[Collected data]

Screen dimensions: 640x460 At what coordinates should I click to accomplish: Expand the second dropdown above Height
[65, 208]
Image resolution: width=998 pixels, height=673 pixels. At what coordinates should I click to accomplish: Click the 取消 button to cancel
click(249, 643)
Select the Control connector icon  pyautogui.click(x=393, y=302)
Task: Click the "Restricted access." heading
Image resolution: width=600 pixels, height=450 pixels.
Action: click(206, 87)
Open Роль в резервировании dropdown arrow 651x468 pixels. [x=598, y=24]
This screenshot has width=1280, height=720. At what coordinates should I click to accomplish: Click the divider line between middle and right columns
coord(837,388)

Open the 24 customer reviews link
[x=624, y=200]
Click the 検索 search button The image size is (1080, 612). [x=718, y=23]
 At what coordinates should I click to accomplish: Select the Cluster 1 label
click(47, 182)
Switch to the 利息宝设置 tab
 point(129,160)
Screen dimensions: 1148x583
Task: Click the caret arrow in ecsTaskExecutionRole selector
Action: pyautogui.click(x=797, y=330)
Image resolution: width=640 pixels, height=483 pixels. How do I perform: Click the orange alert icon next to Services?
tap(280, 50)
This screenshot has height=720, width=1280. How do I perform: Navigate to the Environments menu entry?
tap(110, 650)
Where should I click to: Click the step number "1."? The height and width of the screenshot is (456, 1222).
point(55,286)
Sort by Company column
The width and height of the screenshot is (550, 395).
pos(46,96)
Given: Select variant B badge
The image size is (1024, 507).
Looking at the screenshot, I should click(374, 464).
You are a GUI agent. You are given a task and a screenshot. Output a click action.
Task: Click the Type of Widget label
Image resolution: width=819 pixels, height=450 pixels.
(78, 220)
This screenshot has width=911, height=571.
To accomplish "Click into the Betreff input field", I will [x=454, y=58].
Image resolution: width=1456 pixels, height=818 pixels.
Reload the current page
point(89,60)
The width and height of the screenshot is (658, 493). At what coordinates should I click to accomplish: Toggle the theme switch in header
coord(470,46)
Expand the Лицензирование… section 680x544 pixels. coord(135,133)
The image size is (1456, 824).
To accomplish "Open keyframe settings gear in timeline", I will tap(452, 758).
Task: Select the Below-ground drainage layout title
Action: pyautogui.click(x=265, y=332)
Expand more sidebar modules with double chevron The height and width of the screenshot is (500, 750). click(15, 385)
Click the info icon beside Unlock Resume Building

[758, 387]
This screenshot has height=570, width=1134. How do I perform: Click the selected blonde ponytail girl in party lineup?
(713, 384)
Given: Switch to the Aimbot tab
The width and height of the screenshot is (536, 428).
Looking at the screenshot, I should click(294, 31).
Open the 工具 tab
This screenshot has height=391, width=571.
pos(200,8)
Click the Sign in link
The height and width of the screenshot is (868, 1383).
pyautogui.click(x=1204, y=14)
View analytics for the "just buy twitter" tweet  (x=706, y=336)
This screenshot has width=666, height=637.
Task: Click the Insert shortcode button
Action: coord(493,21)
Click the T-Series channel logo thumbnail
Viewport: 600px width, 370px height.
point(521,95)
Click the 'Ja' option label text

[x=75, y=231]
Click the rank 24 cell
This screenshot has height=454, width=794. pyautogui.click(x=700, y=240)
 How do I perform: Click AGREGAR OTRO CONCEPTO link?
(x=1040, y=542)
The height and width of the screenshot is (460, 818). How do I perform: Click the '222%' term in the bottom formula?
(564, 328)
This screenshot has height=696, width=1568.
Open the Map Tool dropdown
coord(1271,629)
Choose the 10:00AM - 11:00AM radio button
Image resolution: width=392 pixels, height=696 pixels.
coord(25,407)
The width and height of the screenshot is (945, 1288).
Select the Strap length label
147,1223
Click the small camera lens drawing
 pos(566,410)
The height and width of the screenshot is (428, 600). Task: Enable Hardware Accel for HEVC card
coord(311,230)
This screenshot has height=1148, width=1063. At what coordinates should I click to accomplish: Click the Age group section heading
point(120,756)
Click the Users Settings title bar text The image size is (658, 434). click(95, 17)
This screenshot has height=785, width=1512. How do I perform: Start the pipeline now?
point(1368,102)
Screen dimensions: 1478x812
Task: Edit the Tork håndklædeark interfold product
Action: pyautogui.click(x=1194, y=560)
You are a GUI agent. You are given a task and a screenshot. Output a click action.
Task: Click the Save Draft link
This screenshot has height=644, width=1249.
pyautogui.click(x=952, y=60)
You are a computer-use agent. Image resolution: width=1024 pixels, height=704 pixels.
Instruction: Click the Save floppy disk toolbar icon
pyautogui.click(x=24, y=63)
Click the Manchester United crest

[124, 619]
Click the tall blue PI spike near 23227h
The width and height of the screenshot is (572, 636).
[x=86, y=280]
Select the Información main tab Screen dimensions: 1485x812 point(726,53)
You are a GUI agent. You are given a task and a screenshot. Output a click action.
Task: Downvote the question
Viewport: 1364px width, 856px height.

Task description
Please give back the entries above, unchanged and complete.

Completed exercise
Screen dimensions: 640x460 At what coordinates should I click to accomplish: Expand the second dropdown above Height
[65, 208]
Image resolution: width=998 pixels, height=673 pixels. At what coordinates should I click to accomplish: Click the 取消 button to cancel
click(249, 643)
Select the Control connector icon  pyautogui.click(x=393, y=302)
Task: Click the "Restricted access." heading
Image resolution: width=600 pixels, height=450 pixels.
Action: click(206, 87)
Open Роль в резервировании dropdown arrow 651x468 pixels. [x=598, y=24]
This screenshot has width=1280, height=720. At what coordinates should I click to accomplish: Click the divider line between middle and right columns
coord(837,388)

Open the 24 customer reviews link
[x=624, y=200]
Click the 検索 search button The image size is (1080, 612). [x=718, y=23]
 At what coordinates should I click to accomplish: Select the Cluster 1 label
click(47, 182)
Switch to the 利息宝设置 tab
 point(129,160)
Screen dimensions: 1148x583
Task: Click the caret arrow in ecsTaskExecutionRole selector
Action: pyautogui.click(x=797, y=330)
Image resolution: width=640 pixels, height=483 pixels. How do I perform: Click the orange alert icon next to Services?
tap(280, 50)
This screenshot has height=720, width=1280. How do I perform: Navigate to the Environments menu entry?
tap(110, 650)
Where should I click to: Click the step number "1."? The height and width of the screenshot is (456, 1222).
point(55,286)
Sort by Company column
The width and height of the screenshot is (550, 395).
pos(46,96)
Given: Select variant B badge
The image size is (1024, 507).
Looking at the screenshot, I should click(374, 464).
You are a GUI agent. You are given a task and a screenshot. Output a click action.
Task: Click the Type of Widget label
Image resolution: width=819 pixels, height=450 pixels.
(78, 220)
This screenshot has width=911, height=571.
To accomplish "Click into the Betreff input field", I will [x=454, y=58].
Image resolution: width=1456 pixels, height=818 pixels.
Reload the current page
point(89,60)
The width and height of the screenshot is (658, 493). At what coordinates should I click to accomplish: Toggle the theme switch in header
coord(470,46)
Expand the Лицензирование… section 680x544 pixels. coord(135,133)
The image size is (1456, 824).
To accomplish "Open keyframe settings gear in timeline", I will tap(452, 758).
Task: Select the Below-ground drainage layout title
Action: pyautogui.click(x=265, y=332)
Expand more sidebar modules with double chevron The height and width of the screenshot is (500, 750). click(15, 385)
Click the info icon beside Unlock Resume Building

[758, 387]
This screenshot has height=570, width=1134. How do I perform: Click the selected blonde ponytail girl in party lineup?
(713, 384)
Given: Switch to the Aimbot tab
The width and height of the screenshot is (536, 428).
Looking at the screenshot, I should click(294, 31).
Open the 工具 tab
This screenshot has height=391, width=571.
pos(200,8)
Click the Sign in link
The height and width of the screenshot is (868, 1383).
pyautogui.click(x=1204, y=14)
View analytics for the "just buy twitter" tweet  (x=706, y=336)
This screenshot has width=666, height=637.
Task: Click the Insert shortcode button
Action: coord(493,21)
Click the T-Series channel logo thumbnail
Viewport: 600px width, 370px height.
point(521,95)
Click the 'Ja' option label text

[x=75, y=231]
Click the rank 24 cell
This screenshot has height=454, width=794. pyautogui.click(x=700, y=240)
 How do I perform: Click AGREGAR OTRO CONCEPTO link?
(x=1040, y=542)
The height and width of the screenshot is (460, 818). How do I perform: Click the '222%' term in the bottom formula?
(564, 328)
This screenshot has height=696, width=1568.
Open the Map Tool dropdown
coord(1271,629)
Choose the 10:00AM - 11:00AM radio button
Image resolution: width=392 pixels, height=696 pixels.
coord(25,407)
The width and height of the screenshot is (945, 1288).
Select the Strap length label
147,1223
Click the small camera lens drawing
 pos(566,410)
The height and width of the screenshot is (428, 600). Task: Enable Hardware Accel for HEVC card
coord(311,230)
This screenshot has height=1148, width=1063. At what coordinates should I click to accomplish: Click the Age group section heading
point(120,756)
Click the Users Settings title bar text The image size is (658, 434). click(95, 17)
This screenshot has height=785, width=1512. How do I perform: Start the pipeline now?
point(1368,102)
Screen dimensions: 1478x812
Task: Edit the Tork håndklædeark interfold product
Action: pyautogui.click(x=1194, y=560)
You are a GUI agent. You are given a task and a screenshot. Output a click action.
Task: Click the Save Draft link
This screenshot has height=644, width=1249.
pyautogui.click(x=952, y=60)
You are a computer-use agent. Image resolution: width=1024 pixels, height=704 pixels.
Instruction: Click the Save floppy disk toolbar icon
pyautogui.click(x=24, y=63)
Click the Manchester United crest

[124, 619]
Click the tall blue PI spike near 23227h
The width and height of the screenshot is (572, 636).
[x=86, y=280]
Select the Información main tab Screen dimensions: 1485x812 point(726,53)
You are a GUI agent. You are given a task and a screenshot. Output a click action.
Task: Downvote the question
Viewport: 1364px width, 856px height.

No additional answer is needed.